I think Funding Circle have made a reasoned business decision to focus on growth, with expansion into various European countries and greater reliance on institutional investors and a simplified approach.  In doing this they have deliberately turned their back on the early adopters and small, entrepreneurial investors that PtPL was originally all about.


Thankfully there are several smaller platforms such as Saving Stream, Funding Secure and Money Thing who are working closely with the PtPL community in order to meet their lending needs and provide the necessary deal flow to absorb the money released from the bigger platforms, such as Funding Circle, now offering lower interest rates to lenders.     

Monday, 21 September 2015

Funding Circle to Quit Variable Rate Loans


Peer to Peer Lending remains a very volatile marketplace with constant revisions to platform function and design.  For example, Saving Stream have recently added the very useful pre-funding of loans facility so you don’t pay until AFTER the loan is allocated.

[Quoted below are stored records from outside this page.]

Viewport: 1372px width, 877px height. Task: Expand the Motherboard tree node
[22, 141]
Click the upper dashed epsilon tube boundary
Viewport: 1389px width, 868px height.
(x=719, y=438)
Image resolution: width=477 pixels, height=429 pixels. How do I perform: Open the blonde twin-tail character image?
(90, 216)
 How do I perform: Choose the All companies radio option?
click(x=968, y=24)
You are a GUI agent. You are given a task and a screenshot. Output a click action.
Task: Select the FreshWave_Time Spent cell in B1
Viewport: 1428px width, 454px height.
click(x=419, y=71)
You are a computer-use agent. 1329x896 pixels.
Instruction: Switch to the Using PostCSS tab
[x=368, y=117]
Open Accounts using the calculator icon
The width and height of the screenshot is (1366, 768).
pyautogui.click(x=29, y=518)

Meanwhile, Funding Circle (FC) have announced that in the next few weeks they will no longer offer Variable Rate Loans, where individual lenders can bid for their own interest rate.  FC argues that this change makes the platform easier to use for both borrowers and lenders.

No more Flipping?


However, fixed rates take away much of the enterprise of buying and selling loans on the secondary market.  The practice of ‘flipping’, where you could buy a loan at a high rate of interest and then sell it at a premium, is largely eliminated with fixed rate bidding system.

This was one of the attractions of FC, particularly to financially-savvy, entrepreneurial geeks who enjoyed gaming the platform while providing a useful service by improving liquidity via a good supply of instant loans.  

So how will the new platform look? 


Well, the new interest rates being offered appear to be lower than many existing lenders would like, although FC may either add 1% or 2% ‘Cashback’ or shift their rates upwards to fund some larger loans.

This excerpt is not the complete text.